In Intercultural Communication Studies
For hundreds of miles on I-95 in each direction, from a spot just south of where North and South Carolina meet, travelers are prompted every 30 or so miles by billboards of Pedro reminding them of their imminent approach. Designated by its landmark 110 foot “Pedro” sign, South of the Border has provided an amusing, larger-than-life rest stop for over 30 years. Using South of the Border as a point of departure, this article explores how the myth of “Mexican-ness” is perpetuated through word and image in space and, to this end, how visual communication reflects the power structure found in the larger culture.
In Visible Language, edited by Sharon Helmer-Poggenpohl
Roland Barthes, in The Eiffel Tower and Other Mythologies, tells the tale of Maupassant, who often lunched at the restaurant in the Eiffel Tower because it was the only place in Paris where he did not have to see it. Barthes speaks of the visibility of the tower, as a monumental object and a universal symbol. Instant lottery tickets are similarly both visible and symbolic, and like all artifacts, provide information about the larger social, economic, and political histories of which they are part. Yet familiarity with these codes often discourages a closer reading of the tickets as cultural and political objects, rendering them virtually invisible. And it is this invisibility that gives them power.

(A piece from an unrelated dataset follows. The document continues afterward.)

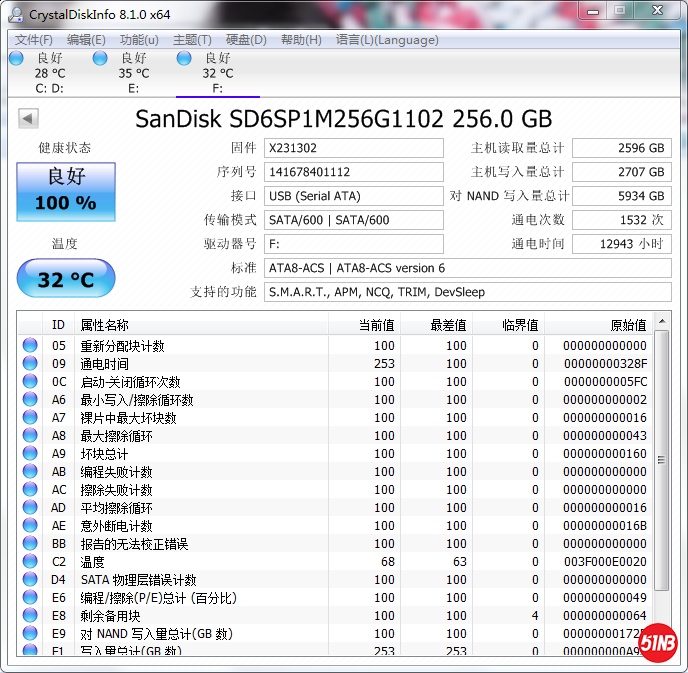Click the 32 °C temperature button
The width and height of the screenshot is (688, 673).
pyautogui.click(x=66, y=279)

In Zed, edited by Katie Salen
In this paper, I explore the short and long-term beneﬁts of our innovative studio approach to integrate design and technology. The creation of this environment may seem obvious, but it is speciﬁcally designed to increase collaboration and enhance study of and investigation into design and support ﬁelds. In this paper, I investigate how this can serve as a model at other institutions. The studio is an active, highly collaborative space. Introducing comments from students, alumni, and faculty, I will discuss general concerns (ﬁnancial issues,over-dependency on technology, critical thinking, etc.).
At the European Academy of Design Conference
The projects included in this documentation are intended to supplement advanced problems in graphic design/visual communication. Each project presented here is grounded in the idea of the designer as the constructor of culture and as an agent for change. Design does not exist in a vacuum and the design student should be fully aware and engaged in an understanding of issues related to social responsibility/ethical communication/cultural sensitivity and globalization. Ultimately, it is the designer who is positioned to construct a certain vision of the world.
In Latin America and the Caribbean, the cultural values and modes of communication of the “other” have historically played a subordinate role to the dominant colonial cultures. In this paper I investigate how issues of power and multiculturalism are manifested through visual and textual materials (store signage, posters, billboards, naming, etc.) in the public space.
At the European Academy of Design Conference, Barcelona
In colonized spaces, the cultural values and modes of communication of the ‘other’ have historically played a subordinate role to the dominant colonial cultures. In this paper I investigate how issues of power and hybridity are manifested through visual and textual materials in the public space of Santo Domingo, Dominican Republic and consider implications for the study of culture in general and visual culture in particular.
In International Journal of Diversity in Organizations, Communities and Nations, Volume 3.